I still don’t get the gist how Rllib determines resource requirements.
For tune
I figured it out to the following formular:
num_samples * ( (num_workers * num_cpus_per_worker) + (num_workers * num_gpus_per_worker))
Now telling you that scenario for Rllib.
Feasible:
(Ok, with multiple raylet OOM warning messages, but it terminates with the final result message.)
if __name__ == "__main__":
ray.init(num_cpus=12, num_gpus=1)
config = (
ppo.PPOConfig()
.environment("CartPole-v1")
.rollouts(num_rollout_workers=2)
.resources(num_cpus_per_worker=6, num_gpus_per_worker=0.5)

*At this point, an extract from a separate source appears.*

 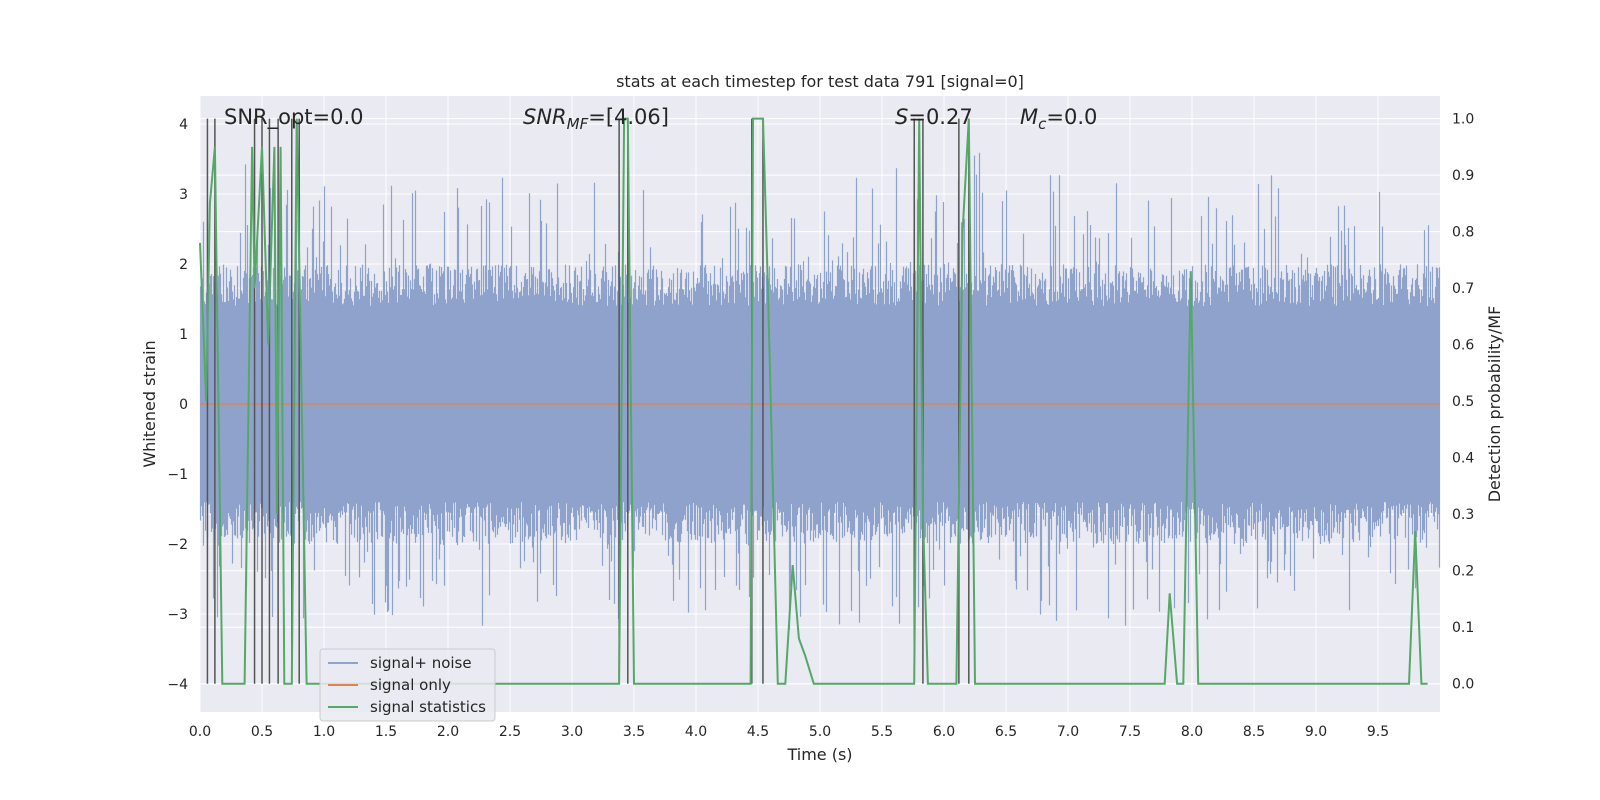 I want to click on x-tick-label: 9.5, so click(x=1378, y=732).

.framework("tf2", eager_tracing=True)
)
algo = config.build()
algo.train()
print("One iteration done")
Infeasible:
(Turning into endless loop)
if __name__ == "__main__":
ray.init(num_cpus=12, num_gpus=1)
config = (
ppo.PPOConfig()
.environment("CartPole-v1")
.rollouts(num_rollout_workers=3)
.resources(num_cpus_per_worker=4, num_gpus_per_worker=0.3)
.framework("tf2", eager_tracing=True)
)
algo = config.build()
algo.train()
print("One iteration done")
What is the difference between (34,30.3) = (12,0.9) and (26,20.5)=(12,1) configuration?